Le 23 septembre 1784, Louis XVI met un terme à une situation qui ne tourne pas rond. Par lettre patente, il ordonne : « La longueur des mouchoirs qui se fabriquent dans le royaume sera égale à leur largeur. » Et impose ainsi à l’ancêtre des foulards la forme carrée. En cause, les nombreuses tromperies sur la marchandise, responsables de déformations « après un premier blanchissage », note de sa « pleine puissance et autorité royale » Louis XVI.

Le sujet est sérieux. Car ce bout d’étoffe utilitaire est devenu au fil des siècles un objet de luxe, s’invitant parfois dans la main des puissantes sur leurs portraits officiels, de Marie de Médicis à la reine Victoria.

Au mitan du XXe siècle, c’est sur la tête que son arrière-petite-fille, Elizabeth II, porte le carré de soie. Passionnée de chevaux, elle affiche une préférence pour Hermès, maison originellement liée au monde équestre, qui lance dès 1937 son premier carré dans la même matière que celle des casaques des jockeys, le twill de soie.

L’inspiration est alors à chercher dans le champ militaire où, fin XIXe, les « mouchoirs illustrés », de forme carrée, enseignent aux jeunes illettrés appelés sous les drapeaux, actions et procédures du maniement des armes aux gestes de premiers secours.

La reine d’Angleterre n’est pas la seule tête couronnée à l’adopter : pour la princesse consort de Monaco, Grace Kelly, Gucci crée en 1966 un carré fleuri, Flora.
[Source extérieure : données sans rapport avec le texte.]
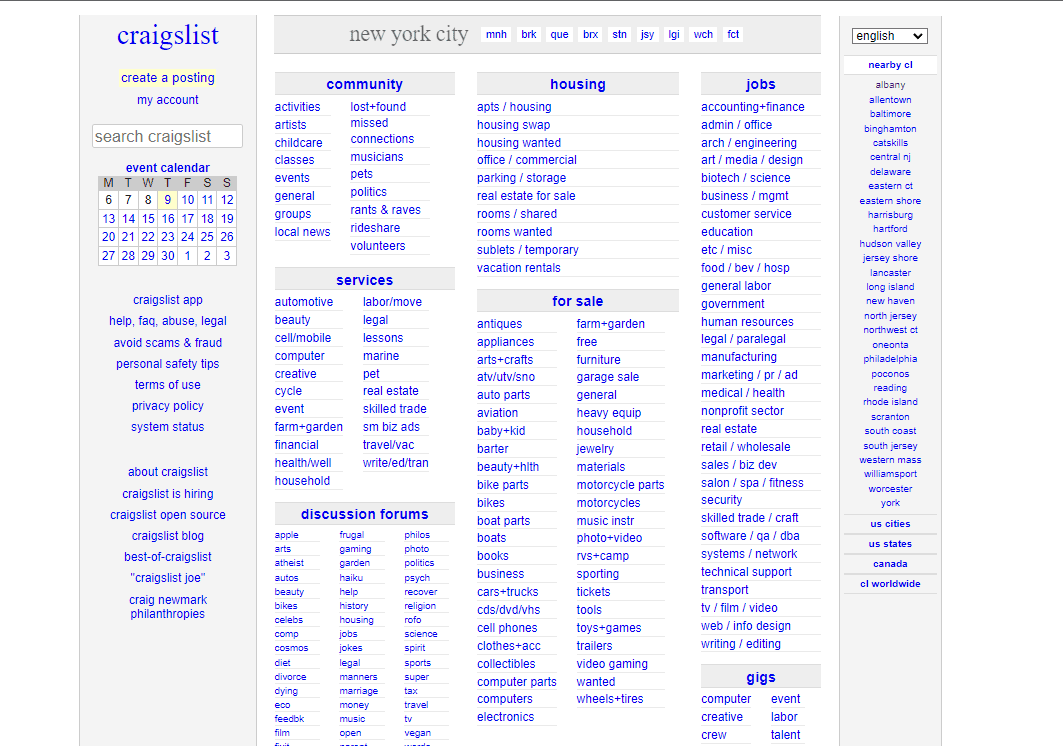Screen dimensions: 1063x746
Task: Open the "canada" region list
Action: (889, 563)
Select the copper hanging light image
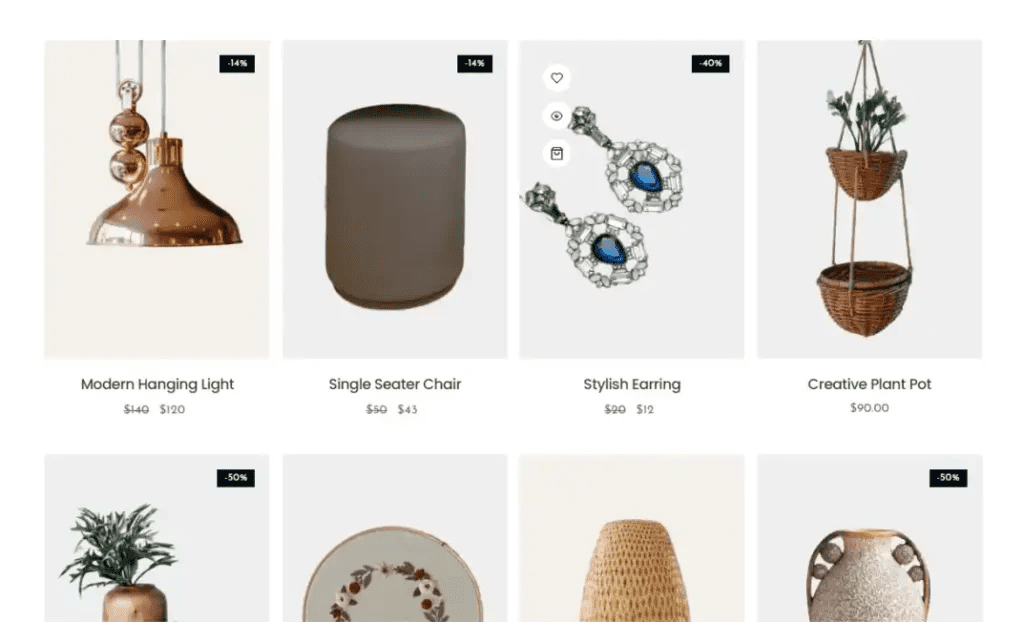 coord(157,199)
Suite à une fracture, c’est un modèle Hermès que l’ex-actrice noue sur son épaule pour immobiliser son bras.

Petit ou grand, le carré de soie se prête à mille expérimentations :

  • mêlé à une queue-de-cheval ou à un chignon,
  • enroulé autour de la taille,
  • noué autour du poignet,
  • attaché derrière la tête à la corsaire,
  • porté en fichu comme Audrey Hepburn dans Charade,
  • fixé sous la ceinture comme Kim Novak dans Vertigo.

Accessoire protéiforme et incontournable de l’élégance des décennies 1950 et 1960, il a su protéger les mises en plis et les brushings les plus emblématiques de l’époque (de Jacky Kennedy à Catherine Deneuve), jusqu’à ce que les années 1970 et les foulards hippies le ringardisent.

Resté longtemps sagement noué autour du cou, celui qui s’est imposé comme un symbole du vestiaire bourgeois, voire BCBG, tend toutefois à s’émanciper… revenant ces derniers temps coiffer les petites filles ou arrière-petites-filles de ces dames. Si le carré est un polygone régulier, la mode, elle, est un cycle.